# EXERCISE BRIEF:
Which of the lines in the data mention the string "label"? List them all.

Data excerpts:
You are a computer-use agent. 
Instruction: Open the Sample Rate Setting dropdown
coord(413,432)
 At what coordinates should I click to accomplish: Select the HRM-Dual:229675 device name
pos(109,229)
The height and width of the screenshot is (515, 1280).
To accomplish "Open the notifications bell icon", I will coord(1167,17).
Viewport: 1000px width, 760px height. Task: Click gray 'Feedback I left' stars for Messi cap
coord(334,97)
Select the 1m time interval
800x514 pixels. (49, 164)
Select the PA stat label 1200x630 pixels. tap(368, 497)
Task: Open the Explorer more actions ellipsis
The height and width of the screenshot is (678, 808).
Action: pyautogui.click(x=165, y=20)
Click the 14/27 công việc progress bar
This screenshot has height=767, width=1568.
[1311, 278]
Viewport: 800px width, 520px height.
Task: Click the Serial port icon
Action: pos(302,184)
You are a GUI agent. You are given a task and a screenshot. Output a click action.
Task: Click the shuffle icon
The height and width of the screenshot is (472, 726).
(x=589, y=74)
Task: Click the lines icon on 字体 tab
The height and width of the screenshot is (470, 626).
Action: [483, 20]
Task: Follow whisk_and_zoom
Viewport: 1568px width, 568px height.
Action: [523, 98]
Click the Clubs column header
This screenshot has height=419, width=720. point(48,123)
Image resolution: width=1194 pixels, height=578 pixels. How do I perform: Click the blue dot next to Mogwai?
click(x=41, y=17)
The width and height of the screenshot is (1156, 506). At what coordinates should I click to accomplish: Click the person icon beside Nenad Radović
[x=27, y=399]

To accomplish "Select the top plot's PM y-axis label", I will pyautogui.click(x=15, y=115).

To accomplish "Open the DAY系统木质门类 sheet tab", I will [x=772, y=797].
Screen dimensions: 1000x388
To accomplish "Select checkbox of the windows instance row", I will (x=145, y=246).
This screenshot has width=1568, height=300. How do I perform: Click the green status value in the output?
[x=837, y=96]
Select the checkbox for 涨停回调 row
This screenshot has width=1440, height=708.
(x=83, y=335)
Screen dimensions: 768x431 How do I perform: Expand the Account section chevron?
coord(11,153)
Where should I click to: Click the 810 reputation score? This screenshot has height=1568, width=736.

# SOLUTION:
Select the PA stat label 1200x630 pixels. tap(368, 497)
To accomplish "Select the top plot's PM y-axis label", I will pyautogui.click(x=15, y=115).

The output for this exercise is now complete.